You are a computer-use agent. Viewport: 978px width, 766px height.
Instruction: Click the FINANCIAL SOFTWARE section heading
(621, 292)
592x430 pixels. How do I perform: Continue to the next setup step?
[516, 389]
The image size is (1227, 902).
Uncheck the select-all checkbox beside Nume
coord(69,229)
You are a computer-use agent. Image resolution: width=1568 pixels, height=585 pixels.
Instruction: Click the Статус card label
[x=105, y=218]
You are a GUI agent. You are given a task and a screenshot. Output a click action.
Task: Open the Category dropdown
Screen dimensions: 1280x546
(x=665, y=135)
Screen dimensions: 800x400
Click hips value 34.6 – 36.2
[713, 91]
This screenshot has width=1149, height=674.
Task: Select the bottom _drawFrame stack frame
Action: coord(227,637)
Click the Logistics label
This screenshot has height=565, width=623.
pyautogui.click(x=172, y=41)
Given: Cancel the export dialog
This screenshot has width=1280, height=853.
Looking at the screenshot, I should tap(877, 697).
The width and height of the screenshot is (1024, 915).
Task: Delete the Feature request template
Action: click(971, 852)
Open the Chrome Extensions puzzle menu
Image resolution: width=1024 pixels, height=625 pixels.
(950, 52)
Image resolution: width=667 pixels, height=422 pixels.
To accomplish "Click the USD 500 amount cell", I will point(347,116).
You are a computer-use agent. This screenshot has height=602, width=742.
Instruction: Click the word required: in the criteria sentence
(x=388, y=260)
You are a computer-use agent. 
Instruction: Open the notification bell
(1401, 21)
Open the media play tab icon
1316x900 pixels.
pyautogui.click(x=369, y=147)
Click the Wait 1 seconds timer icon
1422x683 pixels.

====

What this task involves. In the listing above, the lines from the one containing "The image size is (1227, 902)." through the one containing "Screen dimensions: 800x400" must be set down exactly, with no other lines.

Response box.
The image size is (1227, 902).
Uncheck the select-all checkbox beside Nume
coord(69,229)
You are a computer-use agent. Image resolution: width=1568 pixels, height=585 pixels.
Instruction: Click the Статус card label
[x=105, y=218]
You are a GUI agent. You are given a task and a screenshot. Output a click action.
Task: Open the Category dropdown
Screen dimensions: 1280x546
(x=665, y=135)
Screen dimensions: 800x400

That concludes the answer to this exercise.